L’éditeur qui supporte et engage les frais de production du livre devra payer les correcteurs, l’infographe et l’imprimeur à hauteur de 30% du prix de vente. Il restera pour l’éditeur 16% des 1 000 DA, il devra donner à l’auteur 10% et lui aura travaillé pour 6%. On comprend la frustration et le dépit de l’auteur qui veille et travaille durant des années pour finir un roman, et se retrouver avec 100 DA sur son ouvrage qu’il voit vendu en vitrine à 1 000 DA.

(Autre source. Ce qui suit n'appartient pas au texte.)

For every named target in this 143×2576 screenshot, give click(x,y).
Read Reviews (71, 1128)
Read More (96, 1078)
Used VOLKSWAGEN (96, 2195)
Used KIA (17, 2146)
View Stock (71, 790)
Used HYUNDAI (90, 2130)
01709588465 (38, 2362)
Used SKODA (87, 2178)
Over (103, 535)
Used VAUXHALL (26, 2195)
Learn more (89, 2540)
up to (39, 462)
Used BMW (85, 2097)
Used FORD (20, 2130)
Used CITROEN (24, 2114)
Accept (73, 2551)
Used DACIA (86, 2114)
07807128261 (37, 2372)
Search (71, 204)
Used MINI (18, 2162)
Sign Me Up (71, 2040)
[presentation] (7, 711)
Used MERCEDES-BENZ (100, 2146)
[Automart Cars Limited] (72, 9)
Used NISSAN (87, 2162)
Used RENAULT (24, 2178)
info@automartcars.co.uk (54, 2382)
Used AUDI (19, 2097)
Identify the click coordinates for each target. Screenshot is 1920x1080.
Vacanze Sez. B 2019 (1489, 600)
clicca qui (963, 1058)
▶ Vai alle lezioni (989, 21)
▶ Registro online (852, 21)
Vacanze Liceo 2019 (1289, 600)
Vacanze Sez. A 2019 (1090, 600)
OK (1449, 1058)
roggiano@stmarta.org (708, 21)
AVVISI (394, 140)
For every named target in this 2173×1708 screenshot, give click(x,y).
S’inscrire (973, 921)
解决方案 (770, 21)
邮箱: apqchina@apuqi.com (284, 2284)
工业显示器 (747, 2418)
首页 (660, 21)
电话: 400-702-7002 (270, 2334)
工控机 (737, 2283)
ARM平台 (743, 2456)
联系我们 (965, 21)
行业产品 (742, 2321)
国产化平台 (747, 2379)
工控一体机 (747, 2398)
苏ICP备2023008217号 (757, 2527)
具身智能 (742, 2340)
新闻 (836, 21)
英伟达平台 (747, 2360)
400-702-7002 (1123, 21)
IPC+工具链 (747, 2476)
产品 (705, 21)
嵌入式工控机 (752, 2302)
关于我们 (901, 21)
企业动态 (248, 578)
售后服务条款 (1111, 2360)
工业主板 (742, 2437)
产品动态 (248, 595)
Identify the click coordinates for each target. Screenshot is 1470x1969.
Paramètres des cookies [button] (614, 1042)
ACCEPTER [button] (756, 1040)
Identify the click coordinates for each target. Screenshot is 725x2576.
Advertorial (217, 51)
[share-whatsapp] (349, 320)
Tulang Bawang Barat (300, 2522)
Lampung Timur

On comprend aussi que l’éditeur qui se retrouve avec 60 DA pour un ouvrage qu’il a produit et qui en vitrine chez le libraire se vend à 1000 DA, soit tenté de fermer et d’ouvrir une gargote. La solution serait que la marge du libraire soit rabaissée par le législateur à 20%, celle du distributeur à 15% et que celle de l’auteur soit rehaussée à 20%, ce qui laissera à l’éditeur un taux de 45% qu’il partagera avec les professionnels de la fabrication, imprimeur, infographe, correcteurs …

Depuis une année, les prix du papier ont flambé à l’international, ce qui a renchéri le coût de production et par conséquent le prix de vente du livre devenant inaccessible. Avec une école sinistrée qui n’incite pas à la lecture, on comprend que de nombreux éditeurs ferment leurs maisons.

Pensez-vous que c’est justement ce mauvais rapport qui fait que plusieurs auteurs optent pour l’autoédition ?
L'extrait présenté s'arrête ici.